Soggy Spring Hurts Farms

Farmers across Snohomish County are counting on a change in the weather next week.

It’s about time, many say.

Gov. Chris Gregoire asked the federal government to designate Snohomish and 28 other counties in Washington as agricultural production disaster areas.

She made the request Thursday, after June left farmers on both sides of the state hit hard with winds, chilly temperatures and lots of rain during planting time and the early weeks of crop germination.
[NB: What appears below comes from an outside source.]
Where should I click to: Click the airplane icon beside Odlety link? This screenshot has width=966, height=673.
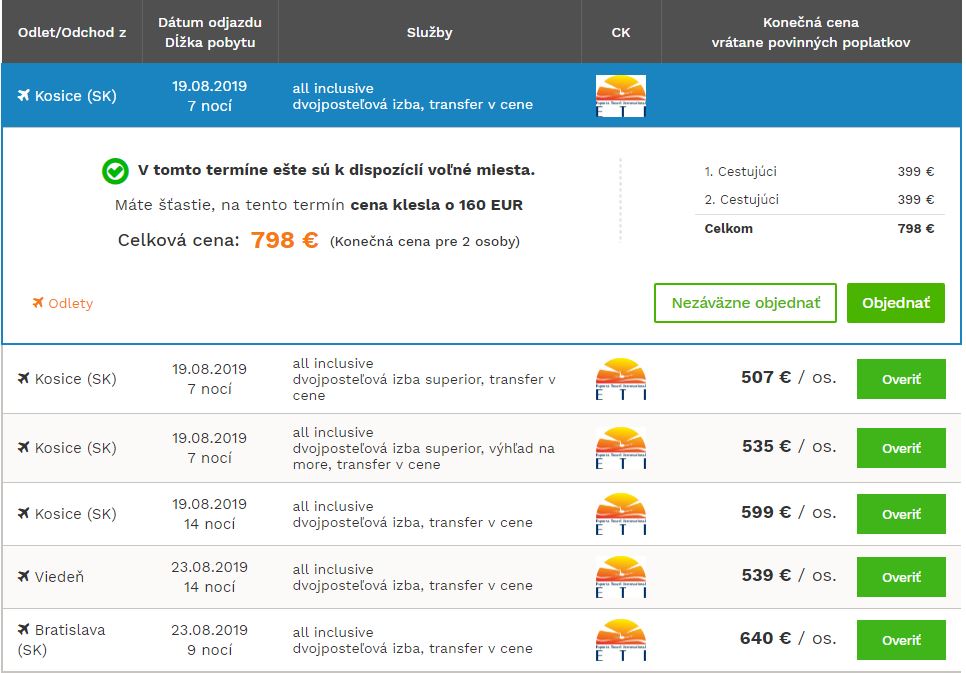coord(38,303)
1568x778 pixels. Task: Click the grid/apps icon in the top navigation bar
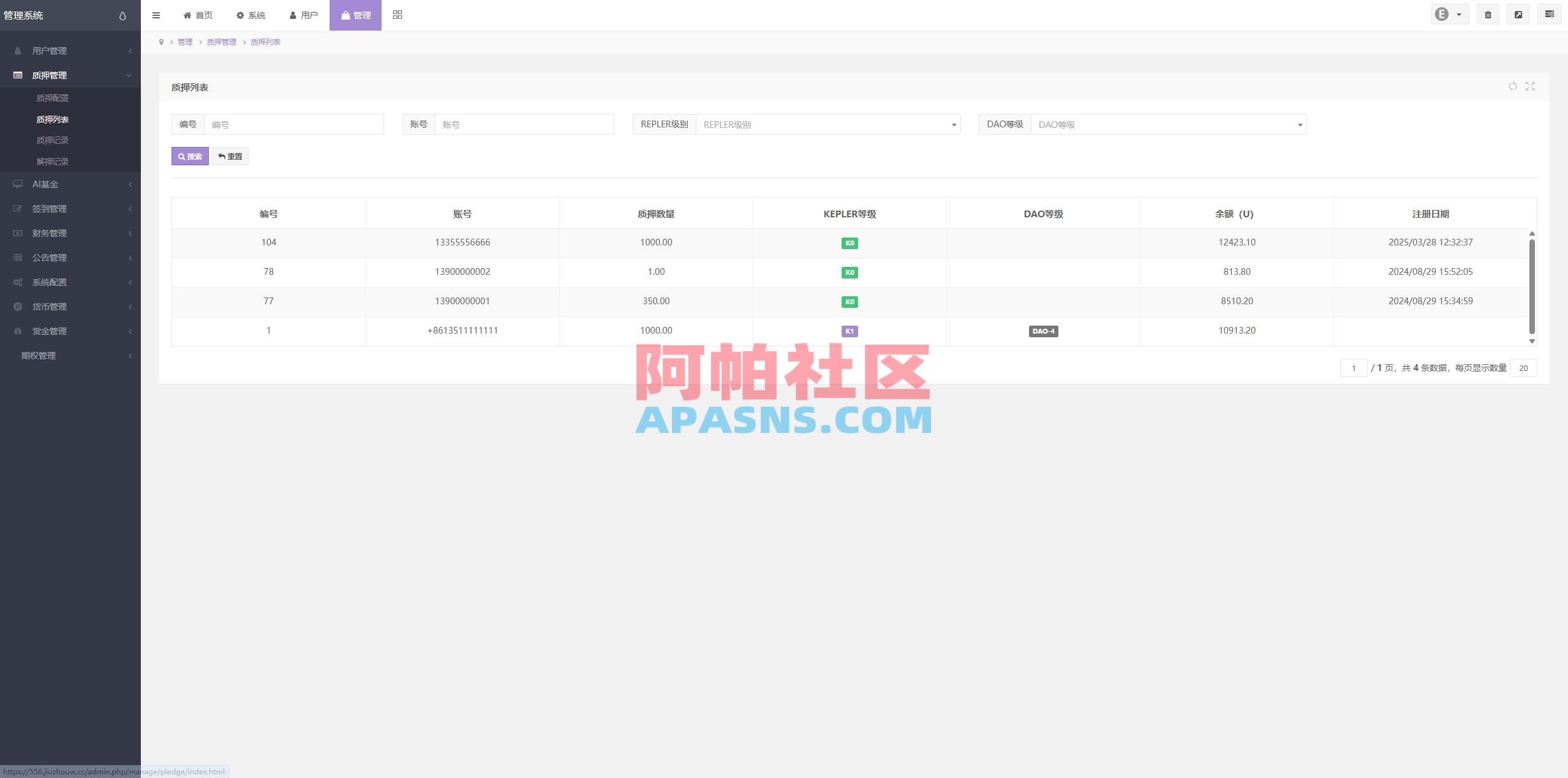[397, 15]
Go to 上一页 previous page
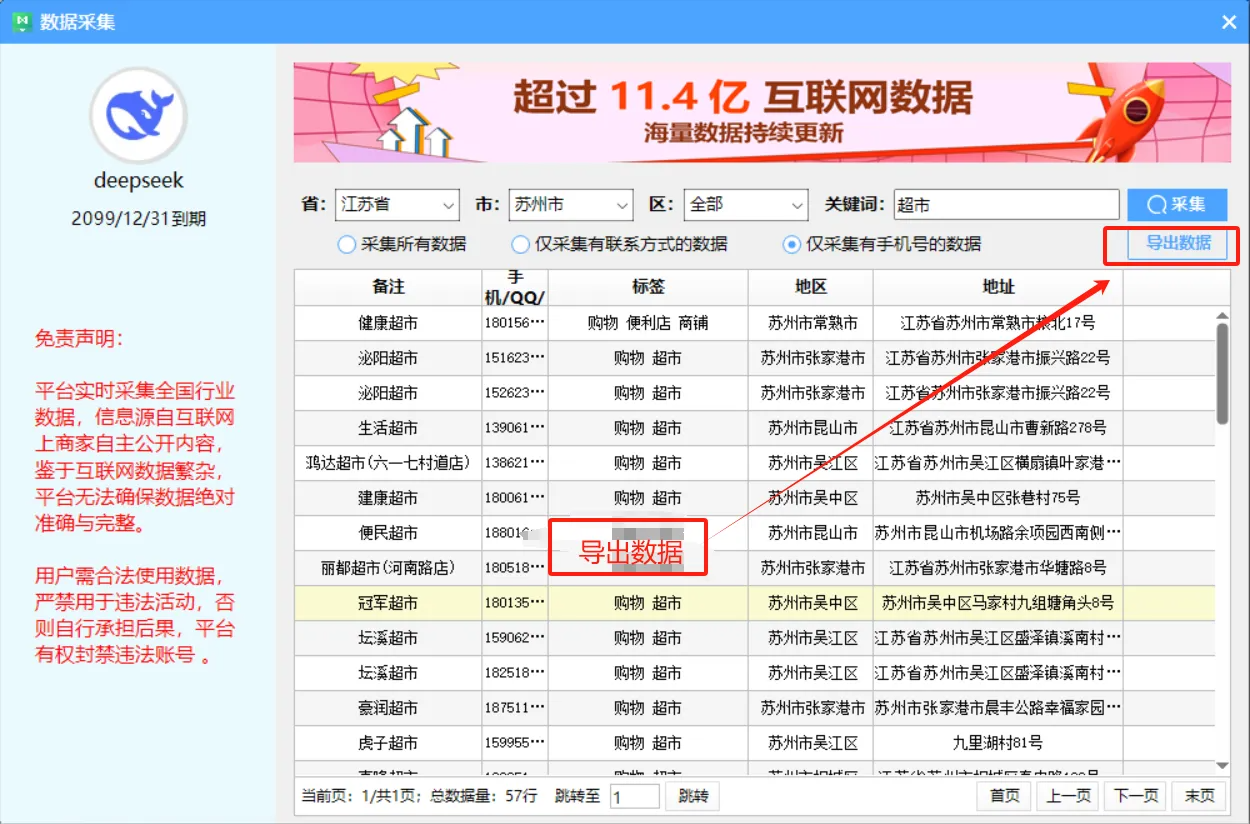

Some lost portions of their crops and others had to start over and replant.

“Now it looks like we might turn this thing around,” said National Weather Service spokesman Reid Wolcott in Seattle. “The forecast for the next couple weeks shows above average temperatures and below average precipitation.”

At the Biringer berry farm near Arlington, Dianna Biringer said her husband, Mike, probably won’t apply for any disaster aid that might become available.

“But we need people to come out now and pick strawberries or we will have a disaster,” Biringer said. “The regulars come out rain or shine, but most people don’t want to pick berries until the sun is out.”

As far as the governor’s request goes, the word “disaster” accurately sums up the recent spring, said Andrew Corbin, a faculty member at the Snohomish County Washington State University Extension.

Instead of seeing cornstalks knee-high by the Fourth of July, some farmers are just now getting their corn in the ground.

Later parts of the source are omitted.